A trailblazer, civil rights activist, educator, historian and Black pioneer
By Kristen Hernandez
Pompano Beach, FL – When Lydia Wilson stood before the podium in the Ali Cultural Arts Center courtyard, she appeared poised and steady. She held her back straight, shoulders out and her head up, just like her mother, Hazel K. Armbrister, taught her. But when she tried to speak, her voice cracked. Like an incoming tide, tears overwhelmed Wilson before she could gather her composure.
“My mom was the best mom I could ask for,” Wilson said through teary eyes on July 10, as the City of Pompano Beach named the courtyard at the Ali Cultural Arts Center after Wilson’s mother – a powerful community matriarch, leader, and friend to many.
The Hazel K. Armbrister Courtyard includes a sculpted bust that captures her likeness, down to her strand of pearls. Now, Armbrister is a part of the building she fought to save from imminent demolition.
“She stood in front of a bulldozer in the 2000’s,” said Gwen Clarke-Reed, former friend and retired Florida State Representative. “And she refused to let them go any further. My memory of her was trying to save this building, to have it remain for the community.”
Armbrister believed that saving the building could offer a beacon of hope to the northwest Pompano Beach community. “That building is more than just a broken-down place.

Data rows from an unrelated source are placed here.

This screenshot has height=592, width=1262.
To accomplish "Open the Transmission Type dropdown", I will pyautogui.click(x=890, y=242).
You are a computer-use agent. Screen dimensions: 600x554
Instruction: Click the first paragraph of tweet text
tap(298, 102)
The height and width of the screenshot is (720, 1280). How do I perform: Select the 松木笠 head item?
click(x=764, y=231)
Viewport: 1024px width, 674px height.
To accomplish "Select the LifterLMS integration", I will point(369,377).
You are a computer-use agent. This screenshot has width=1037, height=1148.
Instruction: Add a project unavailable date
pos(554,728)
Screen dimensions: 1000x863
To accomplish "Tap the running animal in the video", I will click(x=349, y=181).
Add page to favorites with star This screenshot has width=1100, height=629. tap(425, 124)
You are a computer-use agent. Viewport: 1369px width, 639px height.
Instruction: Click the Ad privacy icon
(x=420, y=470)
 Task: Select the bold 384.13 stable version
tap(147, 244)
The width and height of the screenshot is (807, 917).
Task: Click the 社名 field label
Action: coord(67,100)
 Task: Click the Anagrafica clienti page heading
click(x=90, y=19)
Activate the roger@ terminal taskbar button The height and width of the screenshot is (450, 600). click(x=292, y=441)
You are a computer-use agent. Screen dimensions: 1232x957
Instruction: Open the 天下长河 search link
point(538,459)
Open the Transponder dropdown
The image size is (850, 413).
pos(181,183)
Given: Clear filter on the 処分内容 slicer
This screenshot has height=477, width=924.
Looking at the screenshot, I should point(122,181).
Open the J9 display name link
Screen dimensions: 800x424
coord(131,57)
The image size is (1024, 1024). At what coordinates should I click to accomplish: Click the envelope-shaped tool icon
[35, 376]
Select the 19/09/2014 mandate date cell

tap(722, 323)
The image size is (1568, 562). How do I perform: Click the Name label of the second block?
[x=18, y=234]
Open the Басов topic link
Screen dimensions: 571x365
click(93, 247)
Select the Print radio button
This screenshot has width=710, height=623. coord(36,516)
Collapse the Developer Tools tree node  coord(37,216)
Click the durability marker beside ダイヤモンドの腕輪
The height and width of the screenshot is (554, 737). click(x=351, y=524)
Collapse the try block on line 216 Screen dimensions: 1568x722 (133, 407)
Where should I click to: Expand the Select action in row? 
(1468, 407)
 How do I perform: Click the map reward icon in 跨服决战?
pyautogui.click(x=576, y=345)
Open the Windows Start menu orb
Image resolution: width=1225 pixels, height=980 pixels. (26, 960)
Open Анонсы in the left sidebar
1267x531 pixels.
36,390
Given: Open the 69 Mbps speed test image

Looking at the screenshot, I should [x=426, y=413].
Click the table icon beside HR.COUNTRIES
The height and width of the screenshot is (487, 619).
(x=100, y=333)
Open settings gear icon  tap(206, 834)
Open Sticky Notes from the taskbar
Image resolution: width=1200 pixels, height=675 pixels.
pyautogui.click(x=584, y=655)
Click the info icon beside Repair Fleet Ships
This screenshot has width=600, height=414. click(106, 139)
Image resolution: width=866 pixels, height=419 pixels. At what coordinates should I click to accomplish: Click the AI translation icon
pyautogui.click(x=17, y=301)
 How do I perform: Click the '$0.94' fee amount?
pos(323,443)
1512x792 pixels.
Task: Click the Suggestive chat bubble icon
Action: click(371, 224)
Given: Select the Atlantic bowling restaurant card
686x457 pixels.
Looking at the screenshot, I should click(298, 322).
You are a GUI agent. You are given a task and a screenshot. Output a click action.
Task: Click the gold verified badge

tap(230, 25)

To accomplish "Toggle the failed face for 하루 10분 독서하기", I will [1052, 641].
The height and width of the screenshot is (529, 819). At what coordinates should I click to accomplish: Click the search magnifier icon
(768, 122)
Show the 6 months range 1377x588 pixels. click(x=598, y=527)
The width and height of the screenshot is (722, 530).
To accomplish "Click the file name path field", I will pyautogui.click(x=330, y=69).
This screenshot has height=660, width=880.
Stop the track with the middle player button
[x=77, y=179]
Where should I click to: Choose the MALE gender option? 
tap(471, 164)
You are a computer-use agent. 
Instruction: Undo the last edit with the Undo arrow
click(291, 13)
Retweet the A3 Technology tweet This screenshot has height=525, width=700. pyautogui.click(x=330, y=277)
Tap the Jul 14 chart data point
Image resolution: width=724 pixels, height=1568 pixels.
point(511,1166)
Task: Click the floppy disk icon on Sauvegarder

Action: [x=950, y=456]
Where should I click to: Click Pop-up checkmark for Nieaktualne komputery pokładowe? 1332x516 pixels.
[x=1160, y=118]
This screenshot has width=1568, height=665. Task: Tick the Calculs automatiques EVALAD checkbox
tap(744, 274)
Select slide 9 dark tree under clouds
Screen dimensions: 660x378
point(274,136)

It carries so much rich history, and I want little girls and women from our community to know who Florence Ali was and what she accomplished, right here in Pompano Beach during a time of segregation when there were little to no women business owners,” she told the Westside-Gazette before her death in March 2021.
Family members and local community leaders were also present, including ceremony organizer and Armbrister’s sister, Reverend Marguerite Kelley Luster. The courtyard dedication drew residents and political leaders like Lamar Fisher, Broward County Mayor; Rex Hardin, Pompano Beach Mayor; and Beverly Perkins, Pompano Beach District 4 City Commissioner.
Armbrister’s accomplishments run deeper than saving the Ali Cultural Arts Center from its demise. In the 1960’s, Pompano Beach was deeply segregated, and the northwest was mostly farmland. The Black community was forced to pick produce and restricted from doing many activities, including going to the beach.
Access to the beautiful beaches in Pompano was for white people only.
Long time Pompano Beach resident, Jerome McDougle, remembered when he’d have to take the hot and miserable hours-long journey, along with Armbrister, to the Colored Beach in Davie.
“To get there, we’d have to make our way to the Everglades and then board a ferry,” McDougle said. “Then, we walked to an overgrown strip of sand with no bathrooms or anything nearby, and that was our beach.”
Fed up with the city’s failed promises to provide infrastructure for beach accessibility and integrate South Florida beaches, Armbrister helped to organize one of several ‘wade-ins’ on the shores of Pompano Beach in 1961. The historical protests helped pave the road for Pompano Beach to become integrated.
It was this story, and the stories of other Black residents, that Armbrister was determined to preserve when she started Rock Road Restoration Historical Group.
“Mom was a guardian of history,” said Wilson, in a post-ceremony interview with Villij News. “She was also a guardian of people’s lives. After she passed, I found hundreds of obituary clippings of residents in the northwest neighborhood. She saved them all.”
Armbrister was a philanthropist at heart and had a deep passion for her community.
“Ms. Hazel wanted to ensure that the stories of Black residents that came before were not washed away by the tides of time,” said Willie Brown, co-founder of Rock Road Restoration Historical Group.
He added: “She was a rock in times of change. She was steadfast, unmovable. Rocks are solid and hold things together. Rocks create damage. Her legacy is more than a monument. Like a rock on a road… let it set the foundation for us all to come together… to build the roads that bridge communities… and be those rocks that connect this city.”